A first-principles study of carbon-related energy levels in GaN. Part I - complexes formed by substitutional/interstitial carbons and gallium/nitrogen vacancies
OA Version
Citation
M. Matsubara, E. Bellotti. 2016. "A first-principles study of carbon-related energy levels in GaN. Part I
- complexes formed by substitutional/interstitial carbons and
gallium/nitrogen vacancies" Journal of Applied Physics, Volume 121, Issue 19, pp.195701-. https://doi.org/10.1109/ICIPRM.2016.7528836
Abstract
Various forms of carbon based complexes in GaN are studied with
first-principles calculations employing Heyd-Scuseria-Ernzerhof hybrid
functional within the framework of density functional theory. We consider
carbon complexes made of the combinations of single impurities, i.e.
$\mathrm{C_N-C_{Ga}}$, $\mathrm{C_I-C_N}$ and $\mathrm{C_I-C_{Ga}}$, where
$\mathrm{C_N}$, $\mathrm{C_{Ga}}$ and $\mathrm{C_I}$ denote C substituting
nitrogen, C substituting gallium and interstitial C, respectively, and of
neighboring gallium/nitrogen vacancies ($\mathrm{V_{Ga}}$/$\mathrm{V_N}$), i.e.

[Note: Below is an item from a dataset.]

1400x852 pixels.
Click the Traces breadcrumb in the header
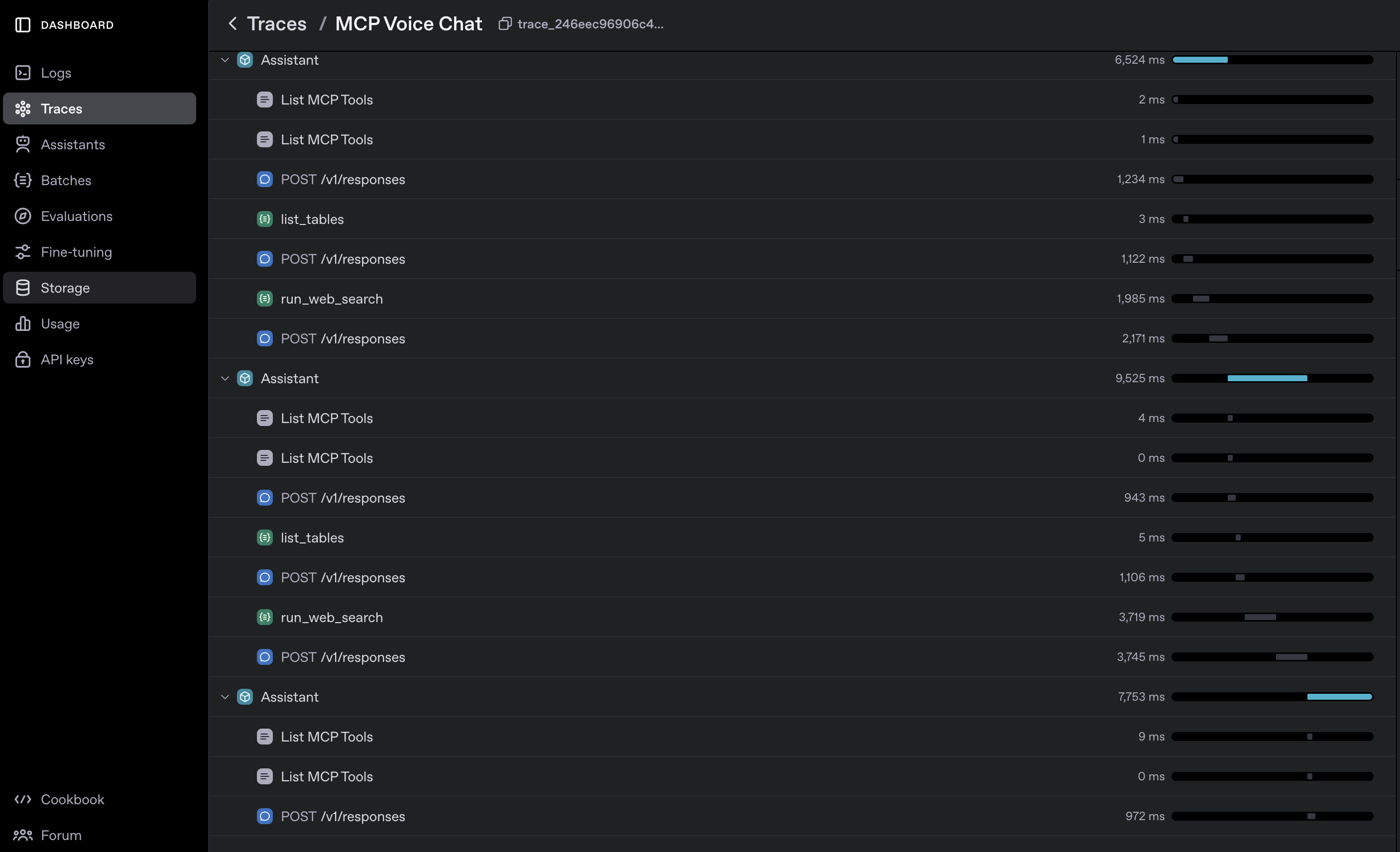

$\mathrm{C_N-V_{Ga}}$ and $\mathrm{C_{Ga}-V_N}$. Formation energies are
computed for all these configurations with different charge states after full
geometry optimizations. From our calculated formation energies, thermodynamic
transition levels are evaluated, which are related to the thermal activation
energies observed in experimental techniques such as deep level transient
spectroscopy. Furthermore, the lattice relaxation energies (Franck-Condon
shift) are computed to obtain optical activation energies, which are observed
in experimental techniques such as deep level optical spectroscopy. We compare
our calculated values of activation energies with the energies of
experimentally observed C-related trap levels and identify the physical origins
of these traps, which are unknown before.